Il discorso generale dei testi de "Lo spirito continua" è una prosecuzione di quello dei primi dischi. Sempre "negazione" del modus vivendi della gente comune, ma con qualche anno in più sulle spalle che permette di vedere le cose con maggior lucidità e minor acredine, e, dal punto di vista "letterario", un’incrementata capacità di saper cogliere la giusta frase ad effetto, quella da poter citare e da gridare ai concerti a squarciagola. Tale maturazione è percepibile addirittura nel corso del disco, che procede dal vecchio al nuovo: in breve, possiamo quasi dire che il lato "A" è più vicino a "The early days", il lato "B" molto più il linea col successivo "Little dreamer". Per inciso, trovo che i vecchi supporti audio, dischi e cassette, offrissero un modo di suddividere le canzoni che spesso era interessante e che si è perso coi CD. Ad esempio, quasi sempre il lato A era più bello del B, e nel B solo la prima e l’ultima canzone di solito erano valide.

Il disco si apre con una canzone quasi programmatica, "La vittoria della sconfitta" che, tutto sommato, è anche la più vicina alle tematiche dei primi dischi per quanto è carica d’odio e di livore.

============================================================

Compiti da svolgere ->
• a. Riporta dal brano di partenza il tratto che va da "Il disco si" fino a "e di livore.".
• b. Traduci in inglese questa frase del brano di partenza: «Ad esempio, quasi sempre il lato A era più bello del B, e nel B solo la prima e l’ultima canzone di solito erano valide.»

Sezione dati ->
============================================================

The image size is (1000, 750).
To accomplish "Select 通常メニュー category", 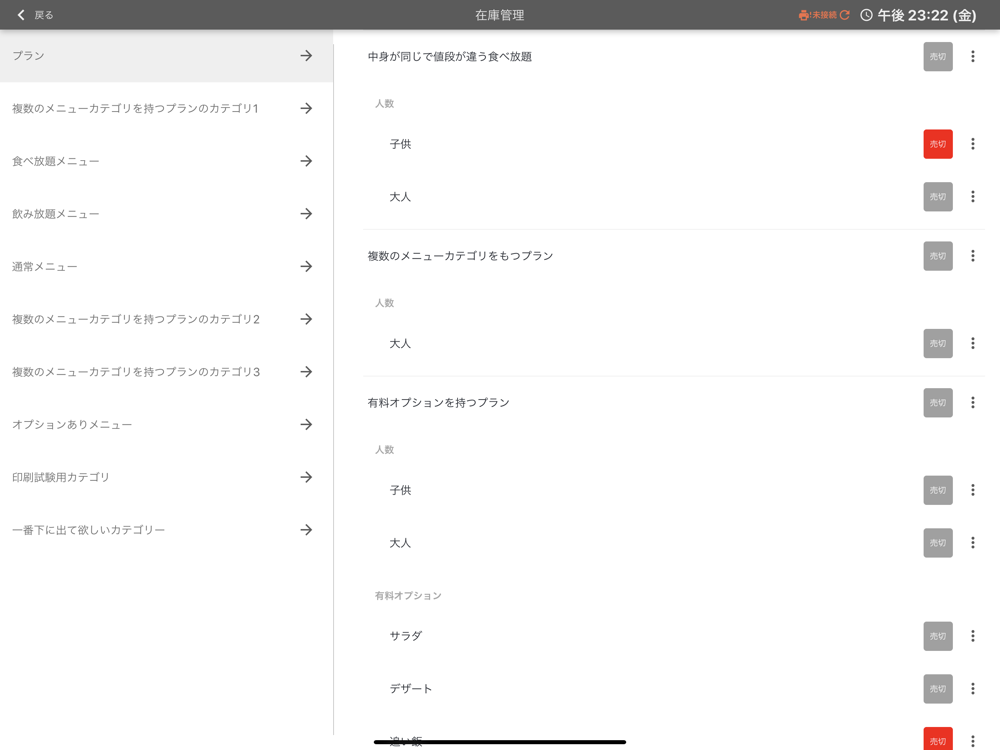I will (165, 267).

============================================================

Insieme delle risposte ->
• a.
Il disco si apre con una canzone quasi programmatica, "La vittoria della sconfitta" che, tutto sommato, è anche la più vicina alle tematiche dei primi dischi per quanto è carica d’odio e di livore.

• b. For example, side A was almost always better than side B, and on side B usually only the first and last songs were any good.